Aprovechando que estamos ya en verano y que una de nuestras prioridades es la hidratación, vamos a ver cómo podemos conseguirlo comiendo.
Siempre tendemos a creer que para hidratarnos debemos beber agua. Y nunca pensamos en la comida. Ni siquiera pensamos en otras bebidas como la leche, las bebidas vegetales, los zumos de fruta, las infusiones. Y todos ellos son alimentos con un contenido de agua de más del 90%.
Además, hay recetas de textura líquida como las cremas y las sopas, en las que el agua es el nutriente principal. Y eso es lo que vamos a ver en estas recetas que he elegido como muestra. Veremos también que, además de agua, nos aportan otros nutrientes muy interesantes.
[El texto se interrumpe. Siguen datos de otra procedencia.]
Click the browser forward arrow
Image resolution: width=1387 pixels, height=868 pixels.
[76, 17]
Empezamos por una crema de melón, fruta de temporada. La receta es sencilla pues solo lleva melón, vino dulce y salvia. Su composición nos proporciona en 100 g de crema, 90 g de agua, 9 g de carbohidratos y 1 g de fibra. Además, nos aporta, vitamina C, ácido fólico y potasio.

Continuamos con el famoso salmorejo. No podía faltar. Lo elaboramos con tomates, pan, ajo, aceite de oliva y siempre se acompañan de una picada de jamón serrano y huevo duro. Y los 100 g de salmorejo con huevo y jamón incluidos se componen de 70 g de agua, 10 g de carbohidratos, 8 g de grasa, 4 g de proteína y 1 g de fibra. Además, en cuanto a micronutrientes, contienen vitamina A y carotenoides, vitamina C, ácido fólico, potasio y sodio (este depende de la sal y el jamón que añadamos a la receta).
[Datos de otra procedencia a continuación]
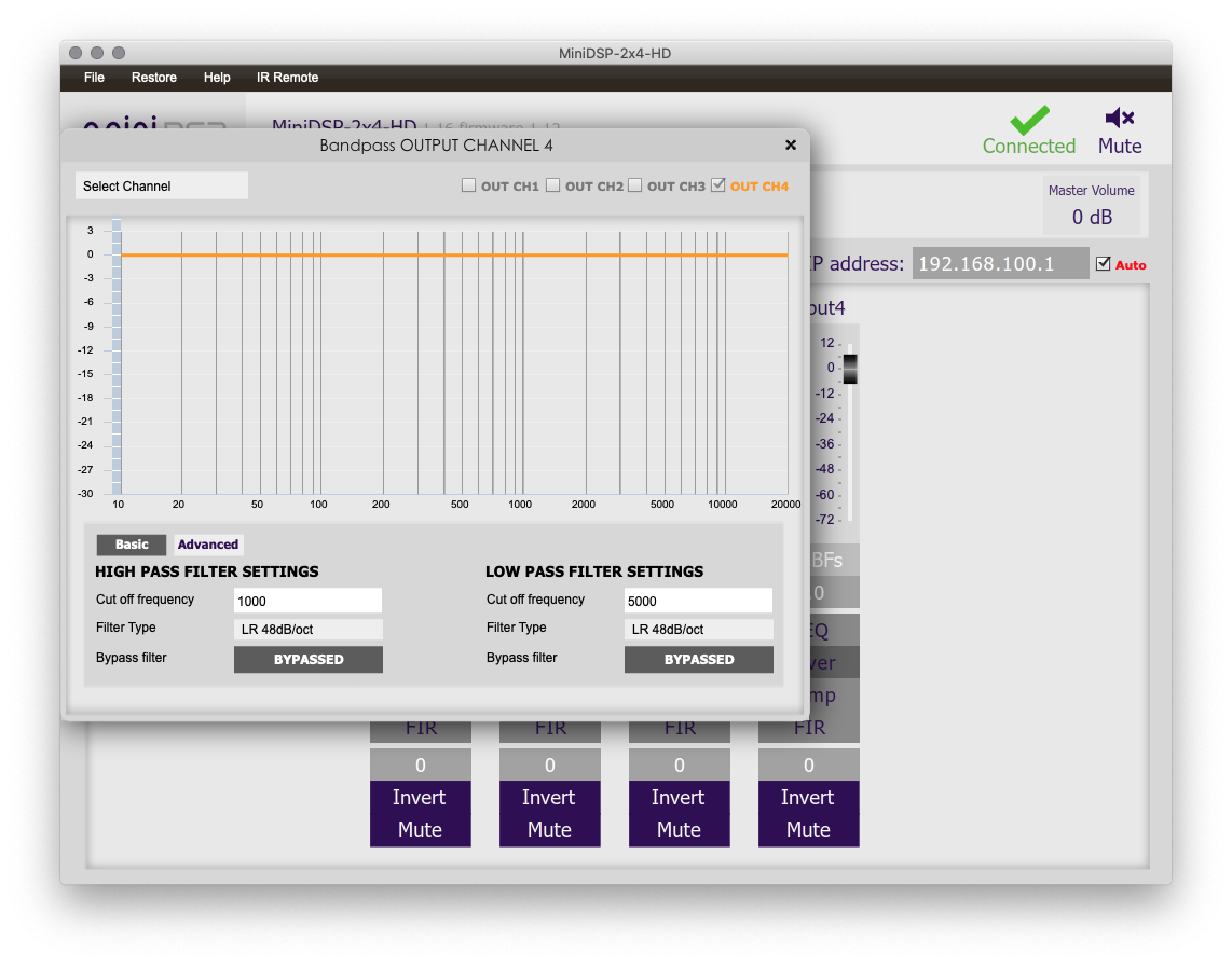This screenshot has height=964, width=1232.
Task: Select the Basic tab
Action: [x=132, y=544]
Quién no conoce la crema de puerros o en versión fina, la Vichysoisse. La elaboramos con puerros, mantequilla o leche y aceite de oliva. Hay quien le añade cebolla. Esta exquisita crema nos aporta por 100 g, 60 g de agua, 9,6 g de carbohidratos, 5 g de grasa, 1,6 g de proteína y 2 g de fibra. Sus micronutrientes principales son la vitamina A y carotenoides, el ácido fólico, algo de vitamina C, potasio y el sodio igualmente según nos pasemos con la pizquita de sal.

Y ahora veremos dos recetas de un bonito color. Primero tenemos el gazpacho de cerezas. Se elabora con tomate en rama, cerezas, pepino, pan, ajo, aceite, vinagre y sal al gusto. Además de 75 g de agua, esta receta nos aporta 8,8 g de carbohidratos, 4 g de grasas, 1,3 g de proteínas y 1,2 g de fibra. Los micronutrientes principales son el sodio (que depende de lo que sazonemos la mezcla), potasio, vitaminas C, A y carotenoides y ácido fólico.
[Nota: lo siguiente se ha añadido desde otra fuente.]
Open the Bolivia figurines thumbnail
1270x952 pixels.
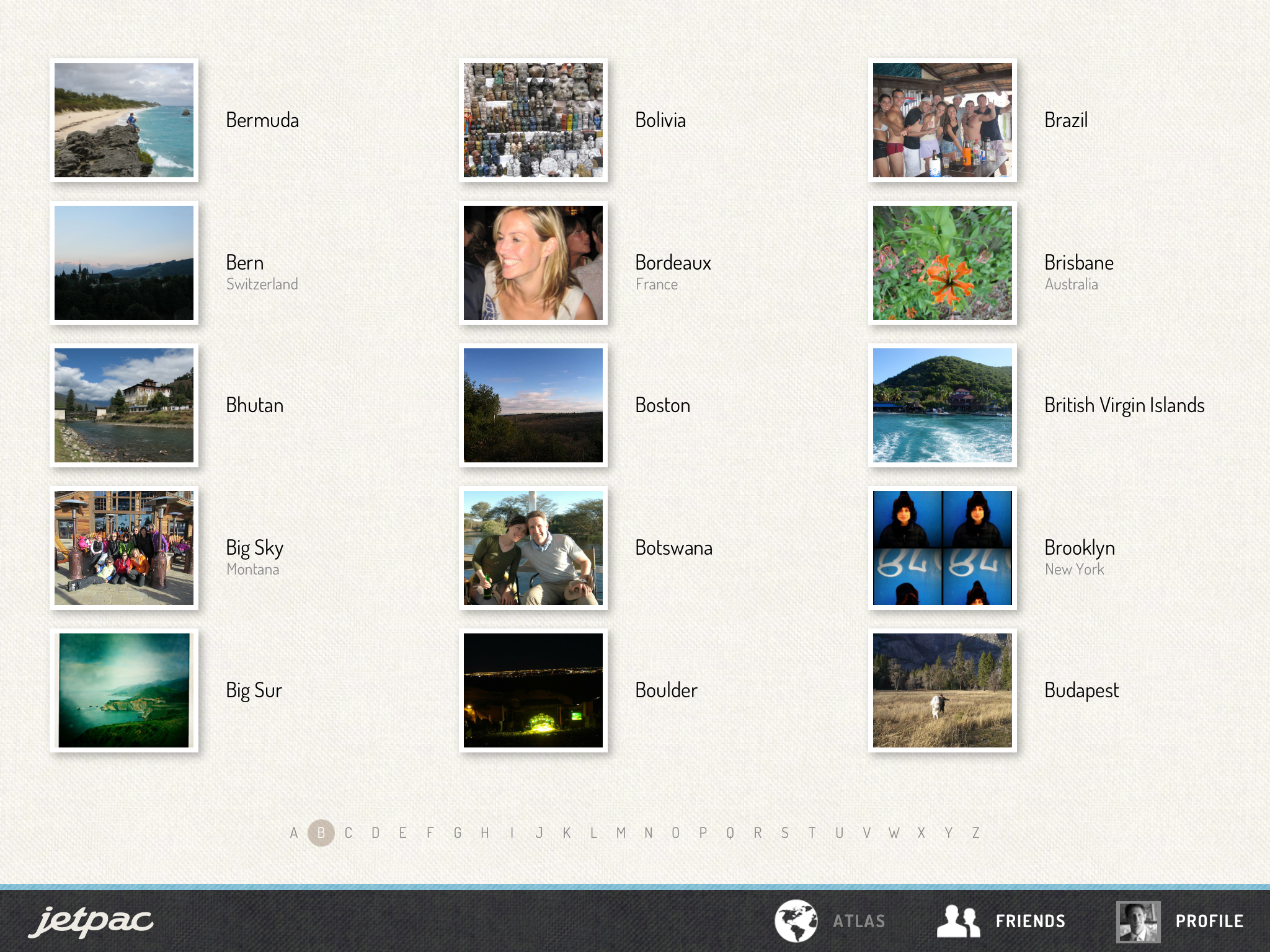pyautogui.click(x=533, y=120)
Y terminamos con la sopa de remolacha y manzana con un toque de jengibre. Una receta que tira más a dulce que la anterior. Esta sopa nos aporta por 100 g, 88 g de agua, 9 g de carbohidratos y 2,2 g de fibra. Como micronutrientes significativos podemos mencionar el aporte de potasio y vitamina C.

Así que ya veis, podemos hidratarnos también con estas ricas recetas que contienen entre un 60 y un 90 % de agua y pueden contribuir a esa ingesta diaria de líquidos tan necesaria para que nuestro organismo funcione bien. Y con el plus de vitaminas y minerales que todas contienen.
Además, estas recetas son tan sencillas que podemos prepararlas con los niños. Así ellos van aprendiendo a elaborar platos nutritivos, hidratantes y también antioxidantes. Y el resultado como veis es muy colorido, cosa que les suele gustar mucho ¡Os deseo un fresco e hidratado verano a todos!
Gracias por estas ideas tan refrescantes y sugerentes. Mañana mismo comienzo a probarlas.